(DOCUMENT SEGMENT)

    i wonder how many of these issues are really Linx infringements. I doubt the kernel really can be blamed. Some distros, like Fedora Core, come without MP3 support, and DVD decoding b/c of such issues.

    i'd like to see if microsoft has violated any patents/copyrights. perhaps we can ask Sun. ;)
  4. HerrGlock

    HerrGlock Scouts Out CLM

    Dec 28, 2000
    MS shipped with a program that was buried inside a DLL somewhere. If you ran strings on the DLL, you got the BSD license stating that the license and the originator of the program must be mentioned. Strange that MS didn't mention the company, the license, or anything else about an external writer of software.

  5. HerrGlock

    HerrGlock Scouts Out CLM

    Dec 28, 2000
    IBM says it won't assert patents against Linux kernel
    Big Blue exec challenges IT to establish procedures to avoid infringement claims

    By Ed Scannell August 04, 2004

    SAN FRANCISCO -- In his keynote address on Wednesday at LinuxWorld, IBM Senior Vice President of Technology and Marketing Nick Donofrio assured the Linux nation his company would not assert its formidable patent portfolio against the Linux kernel and strongly advocated others to promise the same.

(End DOCUMENT SEGMENT)
(SUPPLIED INFORMATION)

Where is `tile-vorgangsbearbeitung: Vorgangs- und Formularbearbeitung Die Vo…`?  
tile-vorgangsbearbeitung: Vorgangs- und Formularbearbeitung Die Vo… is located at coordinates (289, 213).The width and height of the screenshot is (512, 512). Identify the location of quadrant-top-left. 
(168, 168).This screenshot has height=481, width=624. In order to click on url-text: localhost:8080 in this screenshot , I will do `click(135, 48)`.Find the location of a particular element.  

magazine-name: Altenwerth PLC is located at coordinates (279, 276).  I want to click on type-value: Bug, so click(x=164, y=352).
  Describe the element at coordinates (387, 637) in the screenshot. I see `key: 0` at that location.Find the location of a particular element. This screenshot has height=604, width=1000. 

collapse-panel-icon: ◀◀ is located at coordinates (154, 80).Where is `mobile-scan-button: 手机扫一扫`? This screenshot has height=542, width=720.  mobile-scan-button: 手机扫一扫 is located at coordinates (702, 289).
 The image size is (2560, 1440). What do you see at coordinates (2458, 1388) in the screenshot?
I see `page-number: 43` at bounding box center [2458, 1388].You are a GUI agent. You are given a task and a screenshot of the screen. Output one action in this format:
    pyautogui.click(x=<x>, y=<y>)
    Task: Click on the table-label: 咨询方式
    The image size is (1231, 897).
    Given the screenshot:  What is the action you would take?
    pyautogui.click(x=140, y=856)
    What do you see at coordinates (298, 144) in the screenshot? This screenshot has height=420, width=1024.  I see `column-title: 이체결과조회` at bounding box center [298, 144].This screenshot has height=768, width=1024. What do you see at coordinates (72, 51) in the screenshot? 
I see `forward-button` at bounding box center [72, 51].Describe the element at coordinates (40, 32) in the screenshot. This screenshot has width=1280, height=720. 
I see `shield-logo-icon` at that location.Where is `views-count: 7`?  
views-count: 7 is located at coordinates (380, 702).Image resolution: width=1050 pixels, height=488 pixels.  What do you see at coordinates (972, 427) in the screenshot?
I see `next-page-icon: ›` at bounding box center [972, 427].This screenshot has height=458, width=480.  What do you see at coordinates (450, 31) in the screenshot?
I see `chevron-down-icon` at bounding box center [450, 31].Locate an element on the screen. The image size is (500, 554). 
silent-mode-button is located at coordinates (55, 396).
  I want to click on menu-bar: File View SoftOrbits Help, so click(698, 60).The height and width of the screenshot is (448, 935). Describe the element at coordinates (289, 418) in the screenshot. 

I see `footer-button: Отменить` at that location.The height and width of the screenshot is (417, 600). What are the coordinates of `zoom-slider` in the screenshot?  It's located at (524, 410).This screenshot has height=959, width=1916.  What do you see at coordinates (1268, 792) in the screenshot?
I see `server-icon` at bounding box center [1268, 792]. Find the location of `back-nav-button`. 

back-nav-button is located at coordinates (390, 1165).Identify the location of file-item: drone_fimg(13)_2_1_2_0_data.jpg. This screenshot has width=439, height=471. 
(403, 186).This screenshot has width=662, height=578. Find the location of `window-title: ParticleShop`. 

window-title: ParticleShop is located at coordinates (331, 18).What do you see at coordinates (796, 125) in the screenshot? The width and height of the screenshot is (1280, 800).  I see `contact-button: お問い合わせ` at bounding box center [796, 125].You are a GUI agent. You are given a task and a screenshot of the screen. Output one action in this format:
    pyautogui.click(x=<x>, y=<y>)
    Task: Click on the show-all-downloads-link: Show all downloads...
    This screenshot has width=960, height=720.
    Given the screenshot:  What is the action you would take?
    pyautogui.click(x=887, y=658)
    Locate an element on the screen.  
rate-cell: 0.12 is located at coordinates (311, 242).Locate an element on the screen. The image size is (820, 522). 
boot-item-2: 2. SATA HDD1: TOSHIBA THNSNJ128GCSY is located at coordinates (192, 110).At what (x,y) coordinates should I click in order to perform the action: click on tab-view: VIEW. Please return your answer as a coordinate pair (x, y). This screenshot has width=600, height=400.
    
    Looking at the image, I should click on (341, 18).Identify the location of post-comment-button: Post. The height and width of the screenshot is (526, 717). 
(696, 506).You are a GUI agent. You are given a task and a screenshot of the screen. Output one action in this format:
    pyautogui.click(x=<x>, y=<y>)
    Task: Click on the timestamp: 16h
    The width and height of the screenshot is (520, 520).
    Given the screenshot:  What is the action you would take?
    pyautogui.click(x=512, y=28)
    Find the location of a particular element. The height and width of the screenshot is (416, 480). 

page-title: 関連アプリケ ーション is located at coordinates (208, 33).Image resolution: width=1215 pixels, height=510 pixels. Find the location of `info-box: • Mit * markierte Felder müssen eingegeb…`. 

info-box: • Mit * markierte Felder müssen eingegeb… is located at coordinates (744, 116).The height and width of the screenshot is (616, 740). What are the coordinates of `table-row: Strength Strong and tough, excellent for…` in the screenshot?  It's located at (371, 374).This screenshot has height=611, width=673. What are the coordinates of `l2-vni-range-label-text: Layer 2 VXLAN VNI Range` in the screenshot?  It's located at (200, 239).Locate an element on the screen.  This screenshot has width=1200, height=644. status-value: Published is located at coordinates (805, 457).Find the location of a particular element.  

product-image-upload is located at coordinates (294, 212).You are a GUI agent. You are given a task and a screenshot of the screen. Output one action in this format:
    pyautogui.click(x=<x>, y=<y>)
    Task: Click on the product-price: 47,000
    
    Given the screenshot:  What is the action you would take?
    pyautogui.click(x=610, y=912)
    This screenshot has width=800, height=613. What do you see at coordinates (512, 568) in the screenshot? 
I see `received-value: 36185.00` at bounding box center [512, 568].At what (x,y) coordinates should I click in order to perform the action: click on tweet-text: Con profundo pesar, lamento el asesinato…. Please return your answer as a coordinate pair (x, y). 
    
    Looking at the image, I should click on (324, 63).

(End SUPPLIED INFORMATION)

WORK TASK 1:
Summarize the forum thread in two sentences.
WORK TASK 2:
Repeat everything in the forum thread from "i wonder how" down to "ask Sun. ;)".

PROBLEM SOLUTION 1:
One poster doubts the kernel can really be blamed for these issues, noting that some distros such as Fedora Core ship without MP3 support and DVD decoding. HerrGlock reports that MS shipped a program buried in a DLL without mentioning its BSD license or originator, and a quoted article says IBM's Nick Donofrio told LinuxWorld that IBM would not assert its patent portfolio against the Linux kernel and urged others to promise the same.

PROBLEM SOLUTION 2:
i wonder how many of these issues are really Linx infringements. I doubt the kernel really can be blamed. Some distros, like Fedora Core, come without MP3 support, and DVD decoding b/c of such issues.

    i'd like to see if microsoft has violated any patents/copyrights. perhaps we can ask Sun. ;)